[Exercise 1]: Write down the part of the thread on pre-signed upload URLs starting with "DanRibbens commented 3" and going on through "what's possible here.", word for word.
[Exercise 2]: From the rows, pull out the lines starting with the line with "Click the 您未将与 opening of the message" and going on through the line with "[x=217, y=698]", both included, and repeat them word for word.

[Selection]:
● ● ● ● ● ● ●
DanRibbens commented 3 months ago

Creating a pre signed upload URL could be built on top of our current uploads implementation under a new feature flag or perhaps as an alternate adapter in the plugin. I see this as a valid request. It would be of great help if this was built by the community.

If the upload request could be redirected from payload to the pre signed address then a feature flag wouldn't be necessary, it would just happen automatically from the browser to the s3 URL. I would have to do more digging on this pattern to know the details on what's possible here.

janus-reith commented 3 months ago

It would be of great help if this was built by the community.

Happy to help with this, just need to find the time to get more familiar with the Payload plugin structure but that's on my ToDo anyways :)

If the upload request could be redirected from payload to the pre signed address then a feature flag wouldn't be necessary, it would just happen automatically from the browser to the s3 URL.

Could you elaborate further on that? I'm not sure yet I got under which circumstances a feature flag would be required and when not. But yes, the implementation I'd intend to build would let the API call S3 to create a presigned url and return that to the browser, which would upload the files directly to that. Depending on wether the existing behabviour should also be kept intact, a feature flag might still make sense. However, I guess that will all be more clear once we have a PR ready and a decision could be made at that point.

58bits commented 1 month ago

A big +1 for the ability to use AWS S3 pre-signed upload URLs - bypassing the API and server for the actual upload. We have a fast connection to our server, and a reverse proxy behind Nginx. Large uploads are working for us at the moment (with a serverless Atlas MongoDB). But... if we wanted to deploy to Vercel we would hit their hard upload size limit of about 4MB (IIRC). In either case, a direct client upload via a signed URL would be more efficient (with API/DB calls only responsible for update the record/document).

We'd like to deploy to Vercel, but keep our CDN on AWS - and so AWS S3 pre-signed URLs are pretty high on our list of 'would be VERY nice to have'.

thijssmudde commented 3 weeks ago

I get a similar issue when uploading videos of around 70 mb in the video collection using the cloudStorage icw Azure Blob Storage. Videos less than 15 mb are working fine.

[09:39:21] ERROR (payload): There was an error while uploading files corresponding to the collection videos with filename Roma_2024-(1080p).mp4:
[09:39:21] ERROR (payload): Cannot read properties of undefined (reading 'timeout')
    err: {
      "type": "TypeError",
      "message": "Cannot read properties of undefined (reading 'timeout')",
      "stack":
          TypeError: Cannot read properties of undefined (reading 'timeout')
              at Object.handleUpload (/node_modules/@payloadcms/plugin-cloud-storage/src/adapters/azure/handleUpload.ts:38:36)
              at map (/node_modules/@payloadcms/plugin-cloud-storage/src/hooks/beforeChange.ts:48:25)
              at Array.map (<anonymous>)
              at hook (/node_modules/@payloadcms/plugin-cloud-storage/src/hooks/beforeChange.ts:47:32)
              at /node_modules/payload/src/collections/operations/create.ts:185:16
              at create (/node_modules/payload/src/collections/operations/create.ts:181:5)
              at createHandler (/node_modules/payload/src/collections/requestHandlers/create.ts:26:17)
    }
● ● ● ● ● ● ●
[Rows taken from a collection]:
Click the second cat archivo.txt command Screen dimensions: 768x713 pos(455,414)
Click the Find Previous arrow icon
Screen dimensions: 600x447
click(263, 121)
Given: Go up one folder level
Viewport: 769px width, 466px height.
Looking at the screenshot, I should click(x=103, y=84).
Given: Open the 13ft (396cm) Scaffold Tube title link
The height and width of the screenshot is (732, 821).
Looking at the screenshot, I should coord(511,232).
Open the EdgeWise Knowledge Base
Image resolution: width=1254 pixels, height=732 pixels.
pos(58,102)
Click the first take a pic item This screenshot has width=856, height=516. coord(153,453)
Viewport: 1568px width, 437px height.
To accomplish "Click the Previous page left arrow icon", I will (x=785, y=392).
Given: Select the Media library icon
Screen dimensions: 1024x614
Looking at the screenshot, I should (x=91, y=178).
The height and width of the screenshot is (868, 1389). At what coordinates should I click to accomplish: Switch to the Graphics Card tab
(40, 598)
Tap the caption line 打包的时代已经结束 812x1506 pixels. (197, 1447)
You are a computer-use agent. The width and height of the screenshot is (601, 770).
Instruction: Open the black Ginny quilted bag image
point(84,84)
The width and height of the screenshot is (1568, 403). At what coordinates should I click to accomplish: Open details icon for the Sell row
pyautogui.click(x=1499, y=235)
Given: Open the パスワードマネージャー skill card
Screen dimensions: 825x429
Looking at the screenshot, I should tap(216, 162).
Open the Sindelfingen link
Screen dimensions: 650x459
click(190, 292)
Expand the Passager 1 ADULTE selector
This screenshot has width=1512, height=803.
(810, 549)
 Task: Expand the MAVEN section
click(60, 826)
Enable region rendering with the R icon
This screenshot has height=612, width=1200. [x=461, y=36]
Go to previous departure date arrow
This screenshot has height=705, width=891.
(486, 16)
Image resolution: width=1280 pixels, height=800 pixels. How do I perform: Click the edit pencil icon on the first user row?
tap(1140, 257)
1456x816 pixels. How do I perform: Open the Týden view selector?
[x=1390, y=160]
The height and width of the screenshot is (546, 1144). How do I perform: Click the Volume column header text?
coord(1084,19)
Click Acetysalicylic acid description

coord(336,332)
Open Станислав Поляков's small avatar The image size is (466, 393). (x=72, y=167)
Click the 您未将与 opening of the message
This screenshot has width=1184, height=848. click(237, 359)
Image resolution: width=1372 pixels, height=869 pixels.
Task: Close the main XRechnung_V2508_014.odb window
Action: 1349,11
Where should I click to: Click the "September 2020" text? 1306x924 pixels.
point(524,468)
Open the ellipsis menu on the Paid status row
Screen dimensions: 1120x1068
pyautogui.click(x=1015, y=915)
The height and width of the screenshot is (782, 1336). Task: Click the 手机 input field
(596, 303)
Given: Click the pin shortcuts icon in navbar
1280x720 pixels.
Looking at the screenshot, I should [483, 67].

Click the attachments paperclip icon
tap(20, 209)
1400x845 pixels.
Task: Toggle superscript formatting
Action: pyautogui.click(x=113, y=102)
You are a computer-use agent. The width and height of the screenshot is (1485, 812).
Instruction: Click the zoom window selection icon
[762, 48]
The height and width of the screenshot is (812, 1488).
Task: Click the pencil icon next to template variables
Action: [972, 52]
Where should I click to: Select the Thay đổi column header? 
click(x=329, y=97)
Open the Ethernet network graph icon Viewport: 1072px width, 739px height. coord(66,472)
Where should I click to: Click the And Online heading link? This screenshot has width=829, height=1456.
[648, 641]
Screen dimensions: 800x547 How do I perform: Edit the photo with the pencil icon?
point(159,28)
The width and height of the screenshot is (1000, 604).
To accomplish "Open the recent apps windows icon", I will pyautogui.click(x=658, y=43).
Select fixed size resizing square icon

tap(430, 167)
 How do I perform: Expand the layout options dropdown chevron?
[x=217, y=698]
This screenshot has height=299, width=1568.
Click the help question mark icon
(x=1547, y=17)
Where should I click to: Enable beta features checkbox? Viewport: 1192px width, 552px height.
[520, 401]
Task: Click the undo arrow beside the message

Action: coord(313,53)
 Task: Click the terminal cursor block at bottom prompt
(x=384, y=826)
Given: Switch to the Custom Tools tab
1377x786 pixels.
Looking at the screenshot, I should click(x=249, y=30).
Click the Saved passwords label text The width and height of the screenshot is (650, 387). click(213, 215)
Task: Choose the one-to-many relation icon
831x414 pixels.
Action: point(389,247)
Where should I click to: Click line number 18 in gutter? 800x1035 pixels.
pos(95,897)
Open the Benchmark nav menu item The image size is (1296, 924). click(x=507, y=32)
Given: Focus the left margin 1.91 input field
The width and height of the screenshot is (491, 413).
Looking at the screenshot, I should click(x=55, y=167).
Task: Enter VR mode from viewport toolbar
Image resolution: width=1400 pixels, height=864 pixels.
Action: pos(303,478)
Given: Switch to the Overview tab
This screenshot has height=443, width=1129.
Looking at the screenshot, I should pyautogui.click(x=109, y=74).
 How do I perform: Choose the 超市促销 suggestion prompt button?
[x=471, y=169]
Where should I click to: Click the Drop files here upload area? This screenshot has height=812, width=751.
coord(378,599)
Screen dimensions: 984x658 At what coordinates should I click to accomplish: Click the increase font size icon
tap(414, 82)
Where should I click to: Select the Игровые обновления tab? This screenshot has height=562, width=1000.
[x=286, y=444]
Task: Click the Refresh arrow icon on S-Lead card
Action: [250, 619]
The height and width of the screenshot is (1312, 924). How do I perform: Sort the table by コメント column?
● ● ● ● ● ● ●
[Correct result 1]:
DanRibbens commented 3 months ago

Creating a pre signed upload URL could be built on top of our current uploads implementation under a new feature flag or perhaps as an alternate adapter in the plugin. I see this as a valid request. It would be of great help if this was built by the community.

If the upload request could be redirected from payload to the pre signed address then a feature flag wouldn't be necessary, it would just happen automatically from the browser to the s3 URL. I would have to do more digging on this pattern to know the details on what's possible here.

[Correct result 2]:
Click the 您未将与 opening of the message
This screenshot has width=1184, height=848. click(237, 359)
Image resolution: width=1372 pixels, height=869 pixels.
Task: Close the main XRechnung_V2508_014.odb window
Action: 1349,11
Where should I click to: Click the "September 2020" text? 1306x924 pixels.
point(524,468)
Open the ellipsis menu on the Paid status row
Screen dimensions: 1120x1068
pyautogui.click(x=1015, y=915)
The height and width of the screenshot is (782, 1336). Task: Click the 手机 input field
(596, 303)
Given: Click the pin shortcuts icon in navbar
1280x720 pixels.
Looking at the screenshot, I should [483, 67].

Click the attachments paperclip icon
tap(20, 209)
1400x845 pixels.
Task: Toggle superscript formatting
Action: pyautogui.click(x=113, y=102)
You are a computer-use agent. The width and height of the screenshot is (1485, 812).
Instruction: Click the zoom window selection icon
[762, 48]
The height and width of the screenshot is (812, 1488).
Task: Click the pencil icon next to template variables
Action: [972, 52]
Where should I click to: Select the Thay đổi column header? 
click(x=329, y=97)
Open the Ethernet network graph icon Viewport: 1072px width, 739px height. coord(66,472)
Where should I click to: Click the And Online heading link? This screenshot has width=829, height=1456.
[648, 641]
Screen dimensions: 800x547 How do I perform: Edit the photo with the pencil icon?
point(159,28)
The width and height of the screenshot is (1000, 604).
To accomplish "Open the recent apps windows icon", I will pyautogui.click(x=658, y=43).
Select fixed size resizing square icon

tap(430, 167)
 How do I perform: Expand the layout options dropdown chevron?
[x=217, y=698]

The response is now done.